* start *

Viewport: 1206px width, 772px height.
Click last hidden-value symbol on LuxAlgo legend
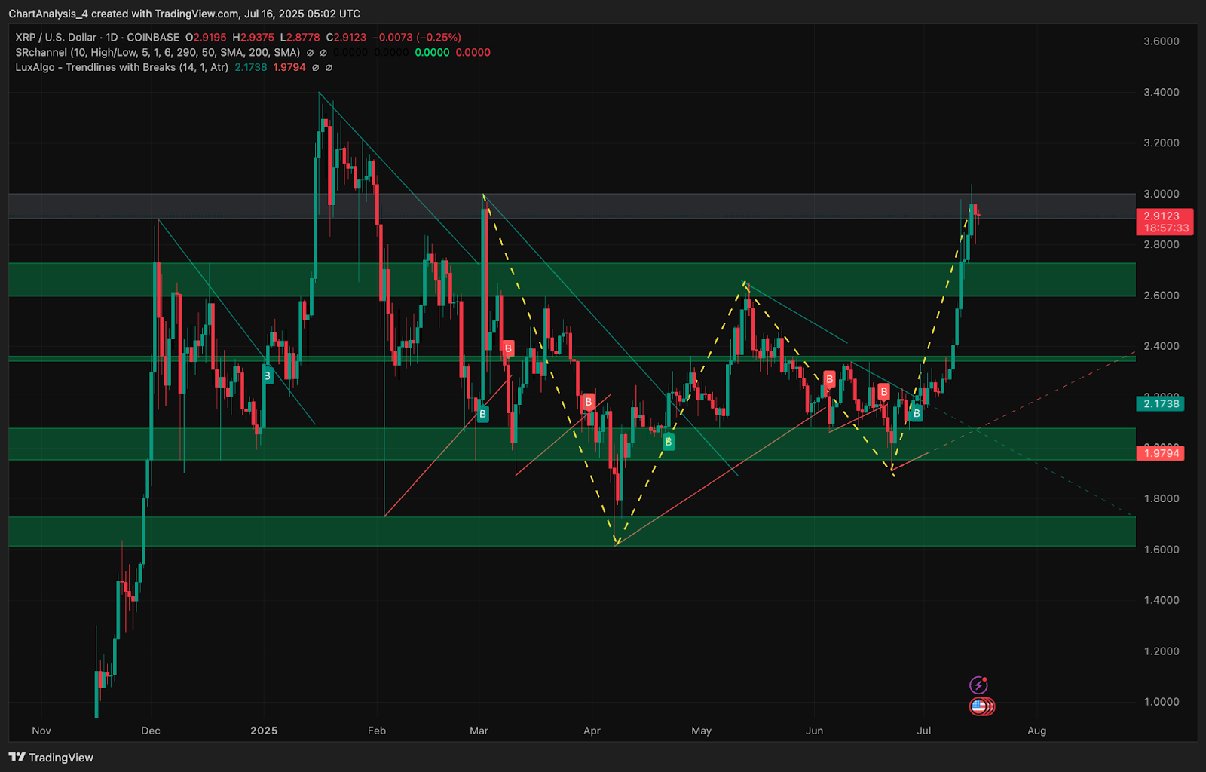click(x=329, y=68)
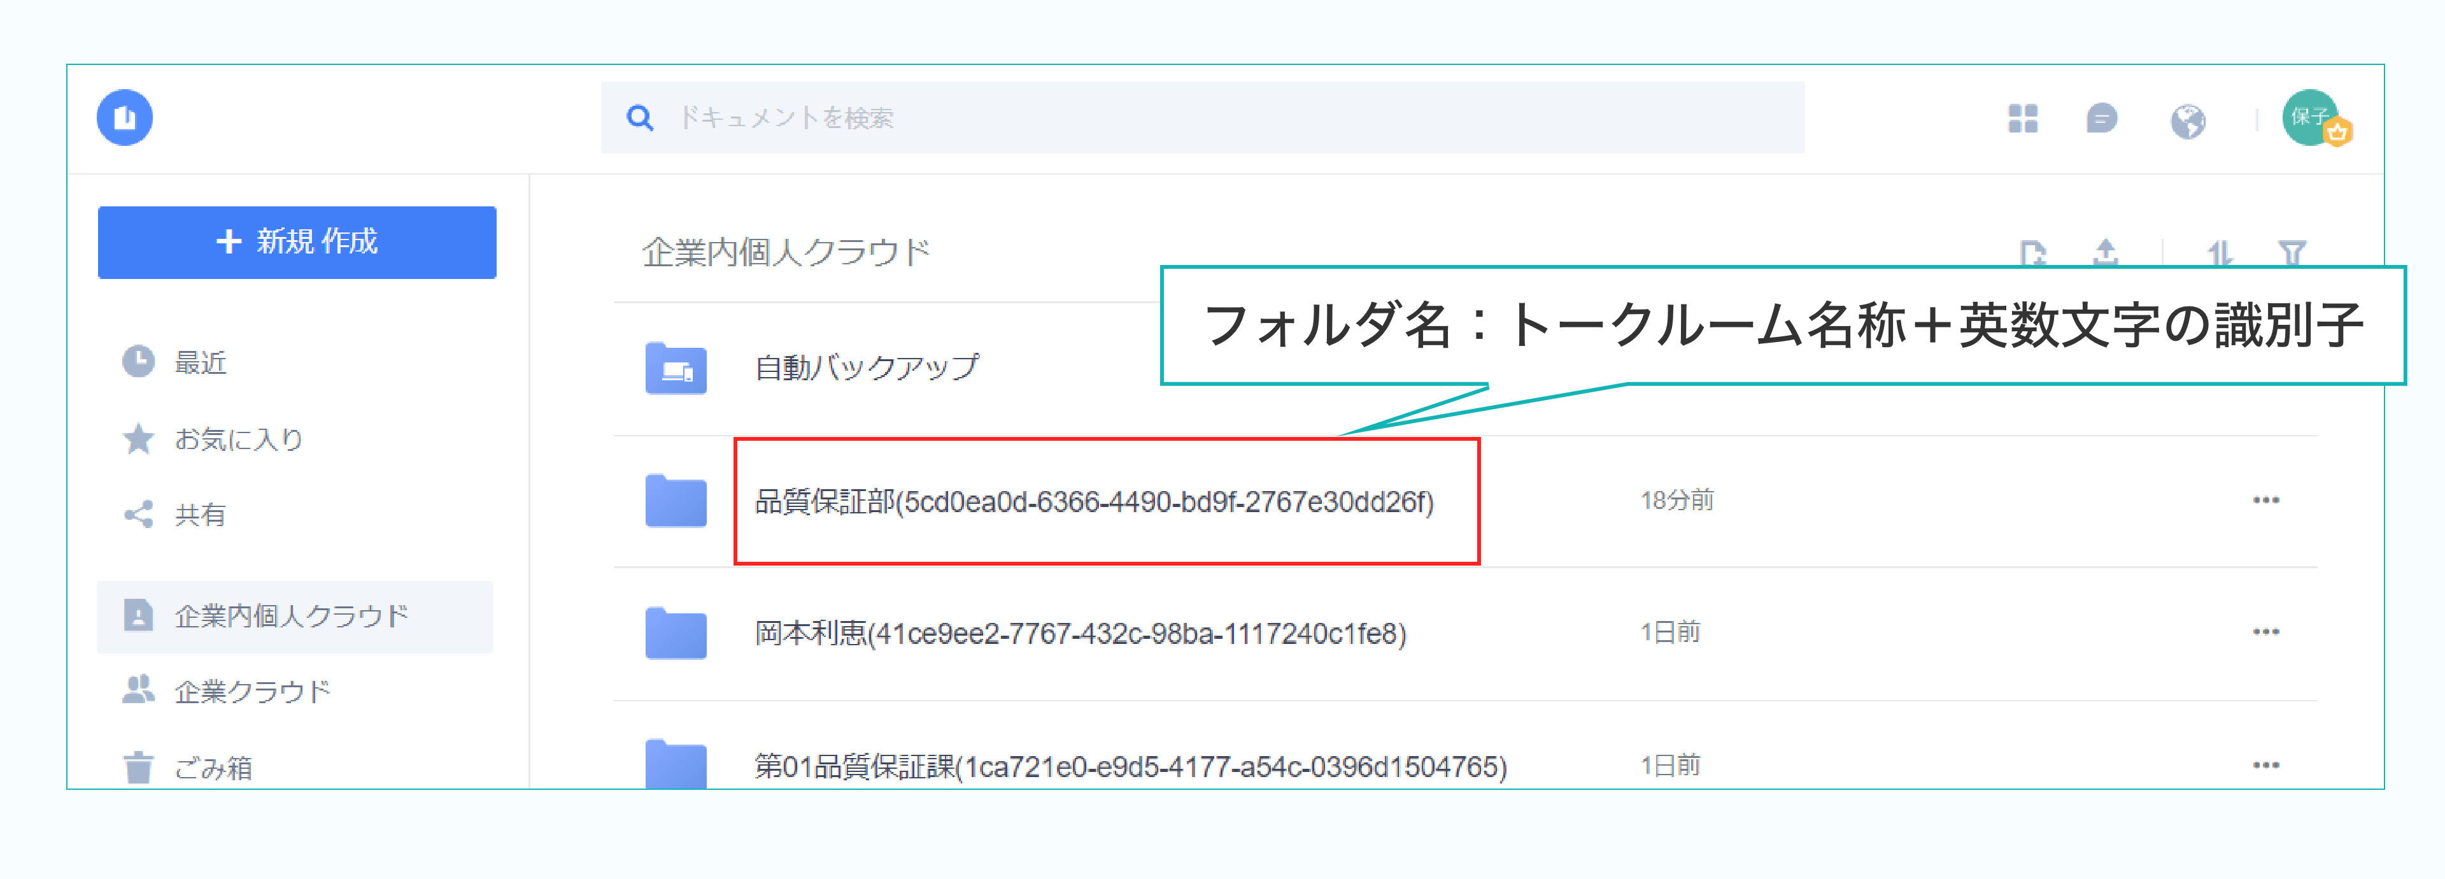Select 企業クラウド in the sidebar

tap(252, 691)
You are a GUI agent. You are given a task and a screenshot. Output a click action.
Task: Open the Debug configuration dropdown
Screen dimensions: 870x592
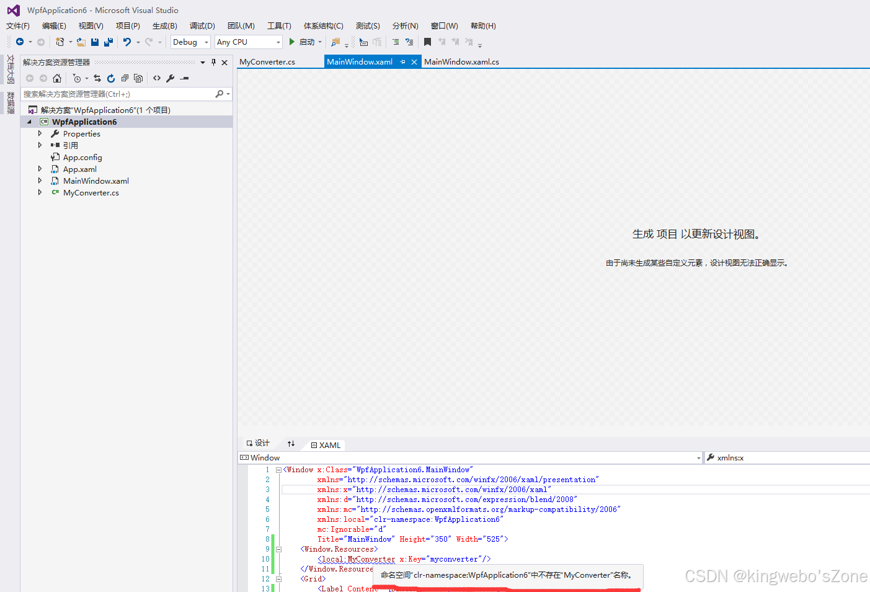click(190, 42)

* end *

Problem details:
Format every line of the items above as a numbered list. Skip the blank lines and leave the pictures out.

Solution to this problem:
1. Viewport: 1206px width, 772px height.
2. Click last hidden-value symbol on LuxAlgo legend
3. click(x=329, y=68)
4. Select 企業クラウド in the sidebar
5. tap(252, 691)
6. You are a GUI agent. You are given a task and a screenshot. Output a click action.
7. Task: Open the Debug configuration dropdown
8. Screen dimensions: 870x592
9. click(190, 42)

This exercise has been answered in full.